When a consulting firm takes on a project, they agree on the price of the contract and what the delivery will be. This type of model is called a fixed fee, as the client will pay the agreed fee regardless of the outcome. However, there are other alternative models that appear. To understand the economics of a consulting business unit, let's look at a hypothetical case example.
A large consumer electronics company hires McKinsey to help them assess whether they should enter the online advertising space through their presence on digital devices. Based on initial discussions with the client, the firm agrees to take on the case and assigns a 12-week deadline. The revenue side is likely to be the simple part, as clients agree in advance with the consulting firm on the price of the contract and what the delivery will be. The key product is recommendation itself, not data assets.
To reduce costs, firms tend to locate themselves at their clients' sites for most of the week so that they can be available to collect data, interview stakeholders, present it to stakeholders, and so on. When putting together all the data, here is an approximate unit economy of a case: once a fixed commission or milestone commission case is agreed with the client, there is only one lever that the company has to drive its own profitability and that is to reduce costs. Since most of the cost is labor, this often comes down to reducing labor involved. In addition to hourly or per-project invoices, some consultants offer discounts for withholding charges since they prefer consistent revenues.

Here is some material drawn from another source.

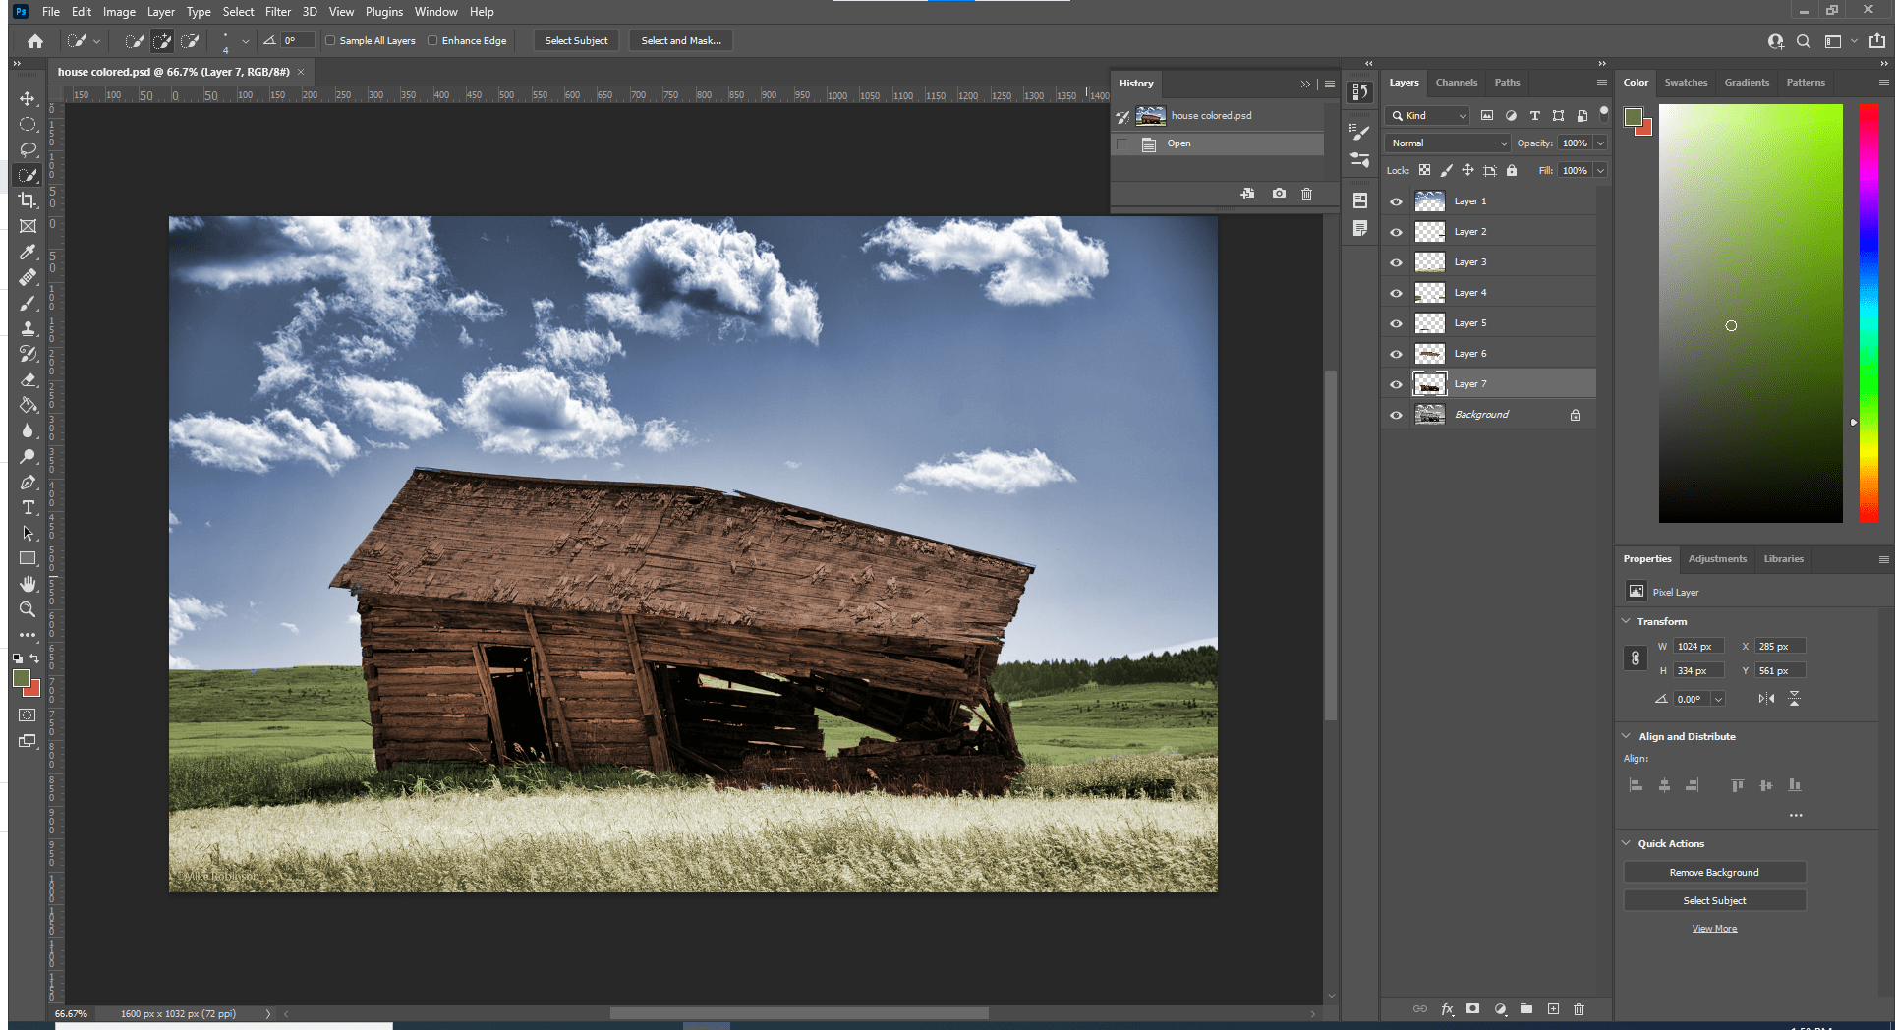Select the Clone Stamp tool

It's important to look at consulting fees by industry as another data benchmark but not as your pricing bible.The real price of consulting hires is a closely guarded secret and typically only senior management knows all the details and costs. Consulting firms calculate project cost based on a wide variety of factors such as project deliverables, project type, customer location, and customer relationship.The next key question is where do you fit into this image? Let's start by looking at the entry points into the consulting business, what salaries are available to you and what your career progress could look like.